Inflammatory response against different carbon fiber-reinforced PEEK wear particles compared with UHMWPE in vivo

Poly(ether ether ketone) (PEEK) and its composites are recognized as alternative bearing materials for use in arthroplasty because of their mechanical properties. The objective of this project was to evaluate the biological response of two different kinds of carbon fiber-reinforced (CFR) PEEK compared with ultra-high molecular weight polyethylene (UHMWPE) in vivo as a standard bearing material. Wear particles of the particulate biomaterials were injected into the left knee joint of female BALB/c mice. Assessment of the synovial microcirculation using intravital fluorescence microscopy as well as histological evaluation of the synovial layer were performed 7 days after particle injection.
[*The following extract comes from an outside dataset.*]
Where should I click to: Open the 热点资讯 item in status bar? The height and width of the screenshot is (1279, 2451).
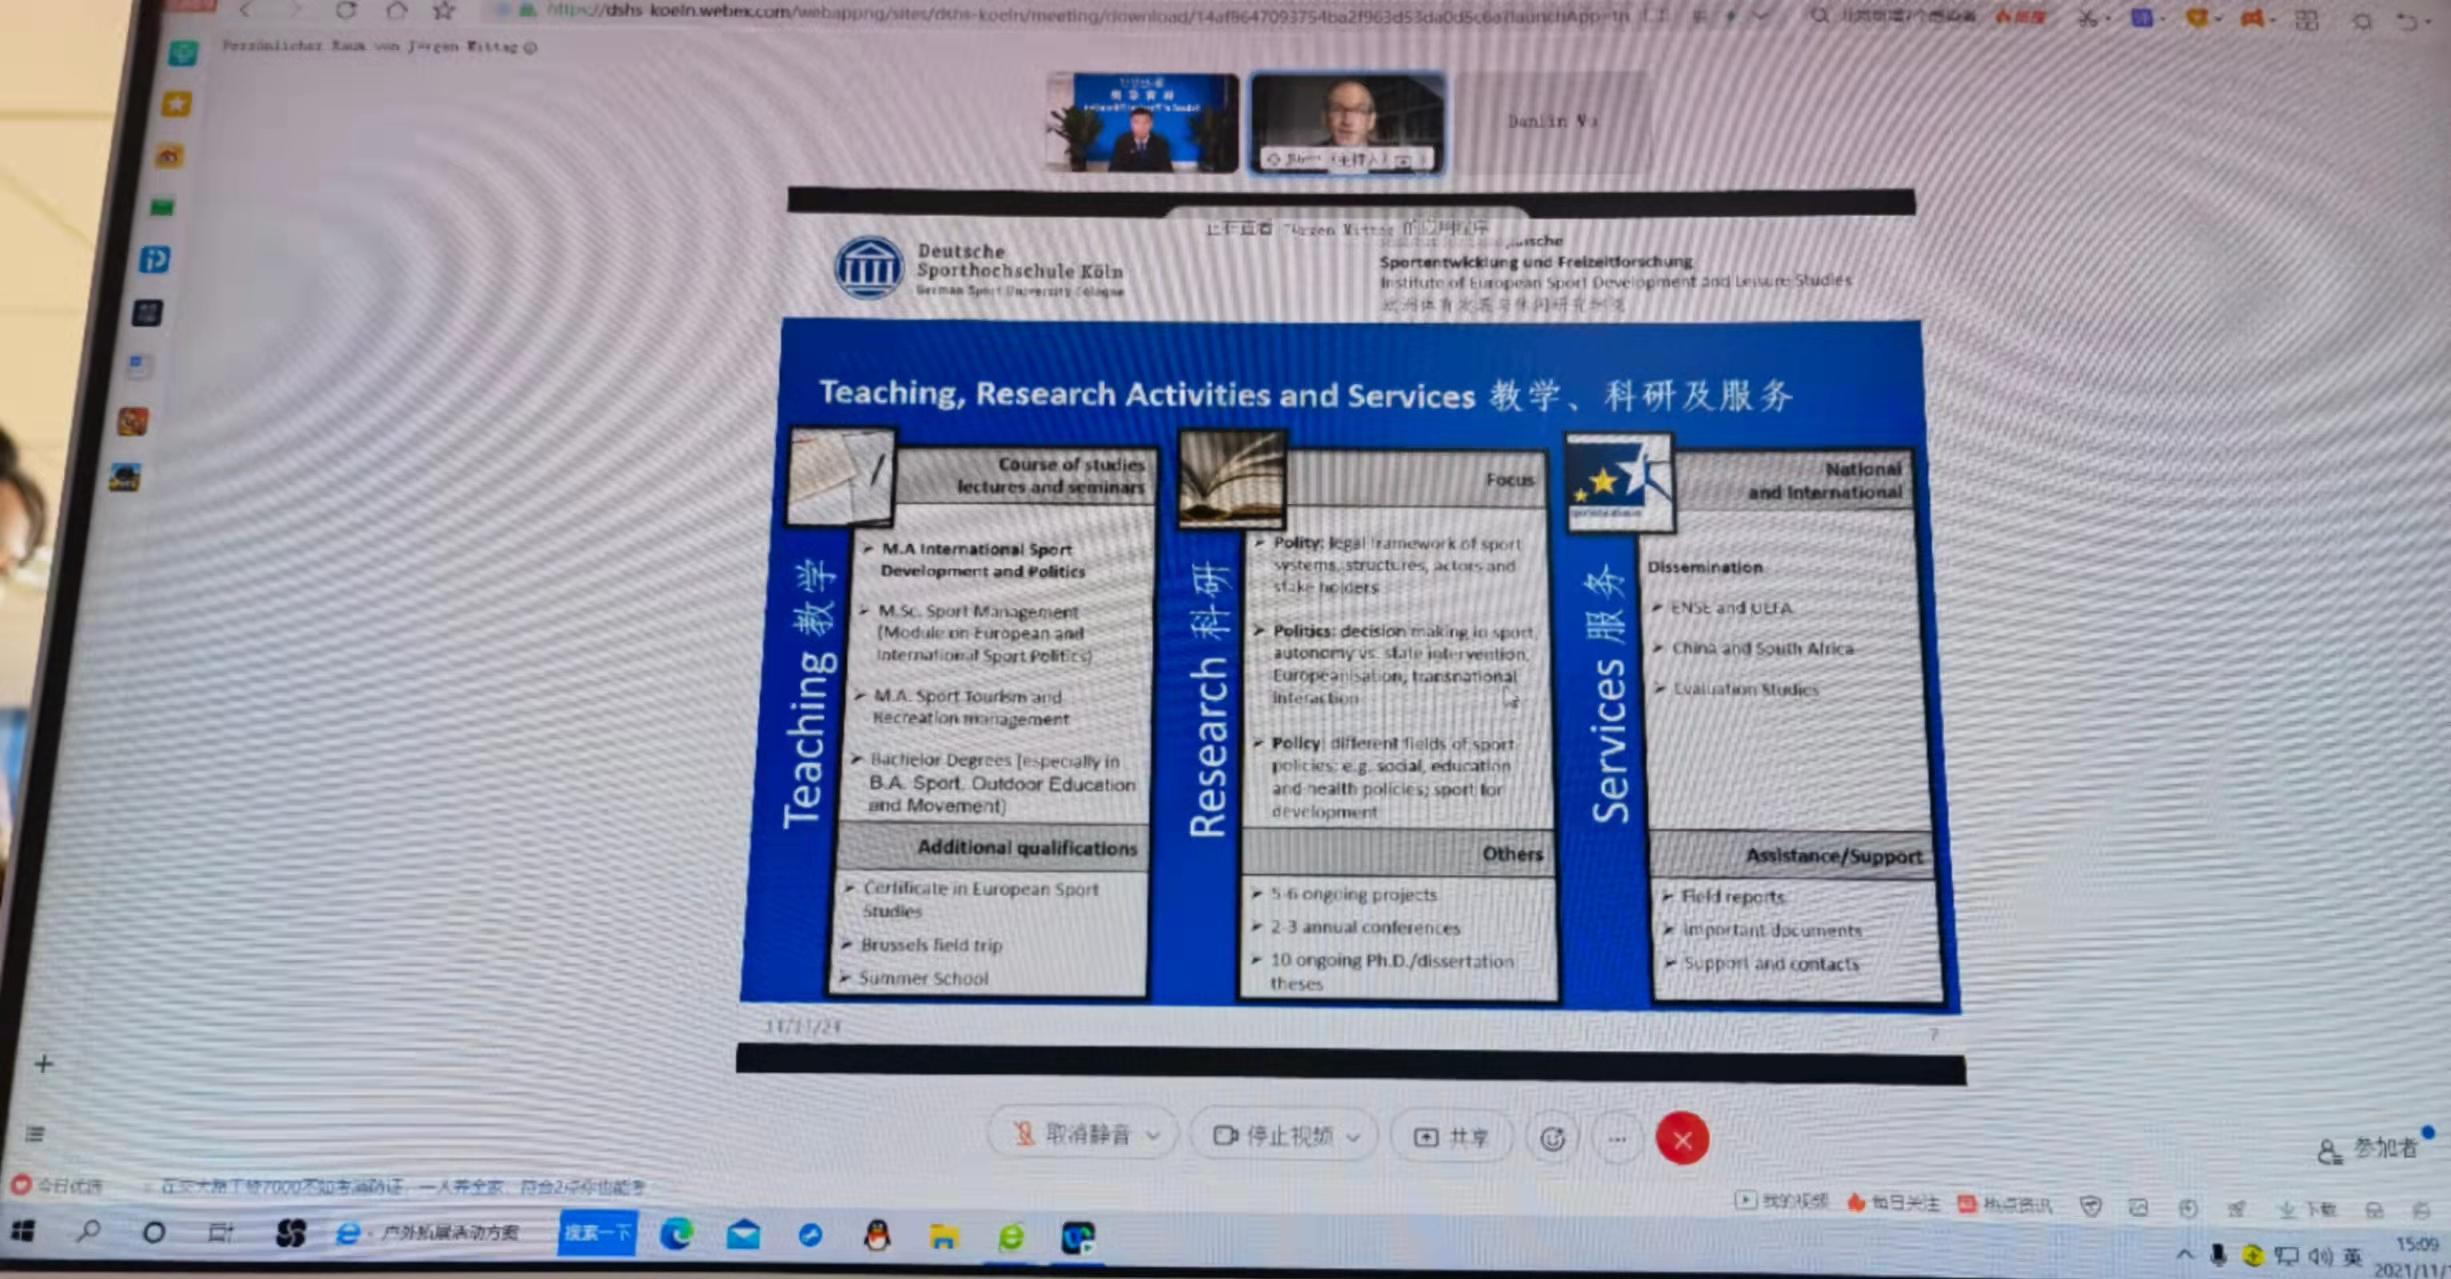point(2006,1204)
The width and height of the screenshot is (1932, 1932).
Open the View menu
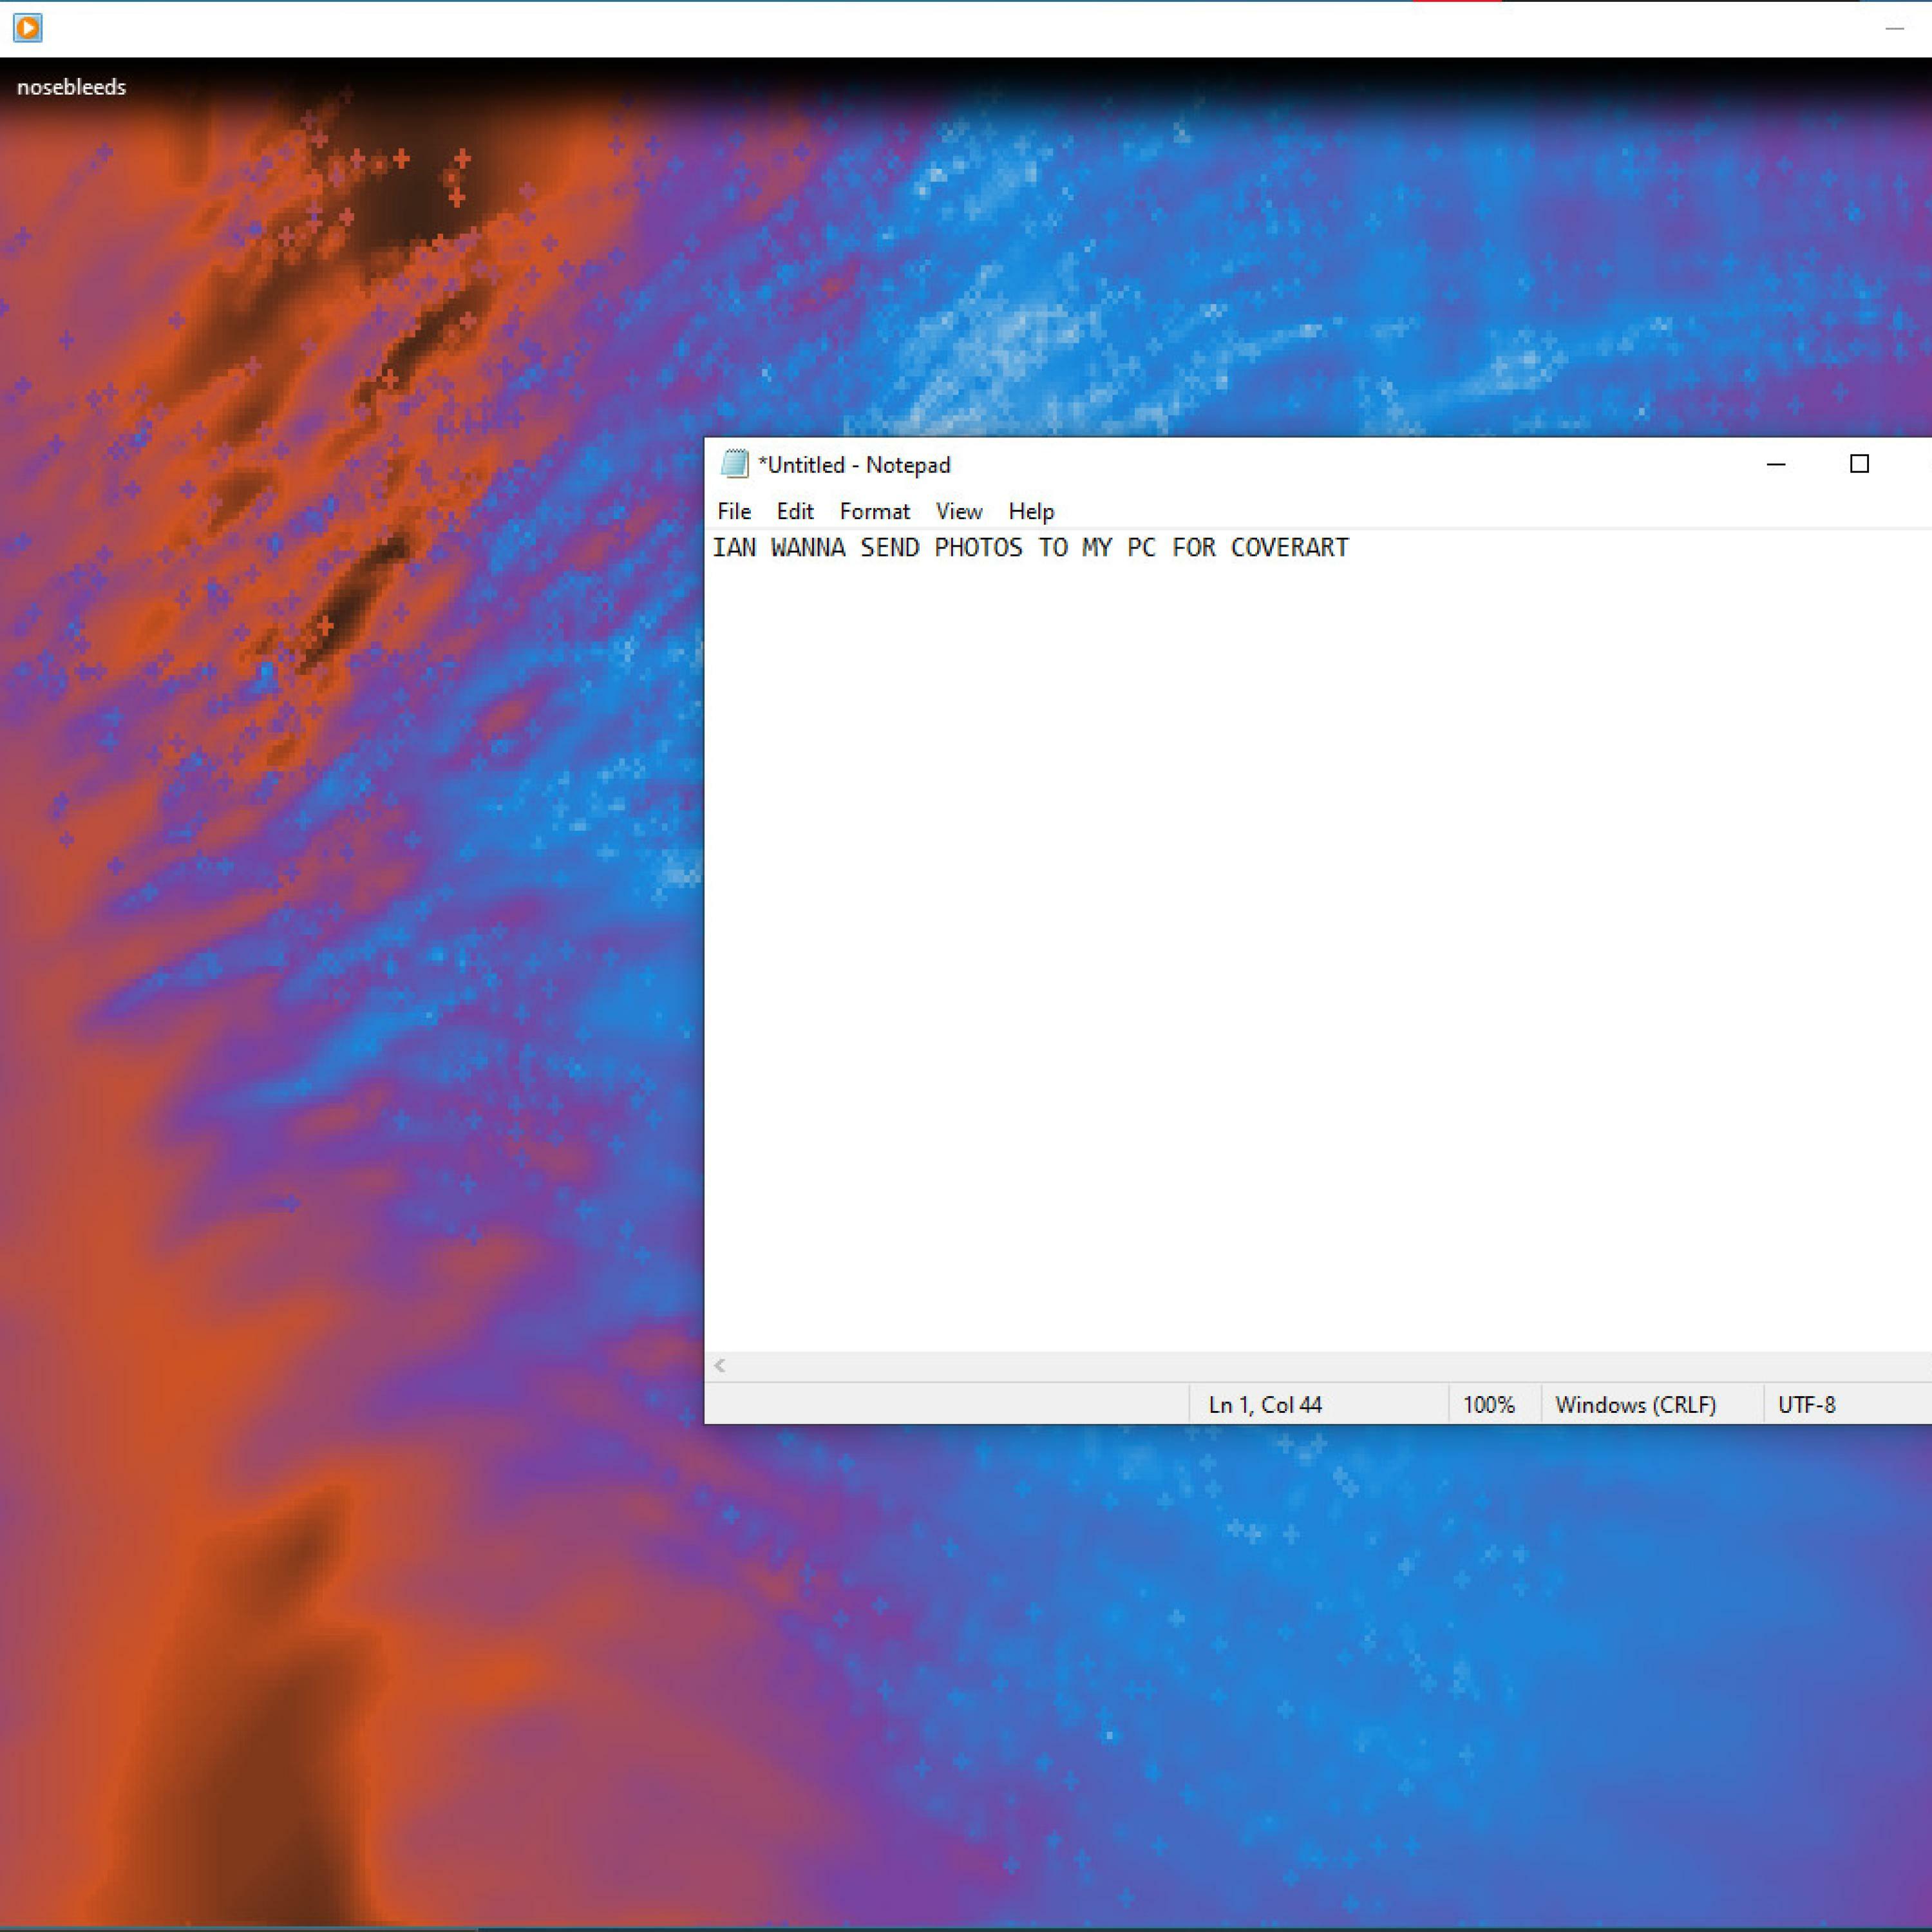click(x=959, y=511)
Enhanced leukocyte–endothelial cell interactions and an increase in functional capillary density as well as histological investigations revealed that all tested biomaterials caused significantly (P < 0.05) increased inflammatory reactions compared with control animals (injected with sterile phosphate-buffered saline), without any difference between the tested biomaterials (P > 0.05). These data suggest that wear debris of CFR-PEEK is comparable with UHMWPE in its biological activity. Therefore, CFR-PEEK represents an alternative bearing material because of its superior mechanical and chemical behavior without any increased biological activity of the wear particles, compared with a standard bearing material.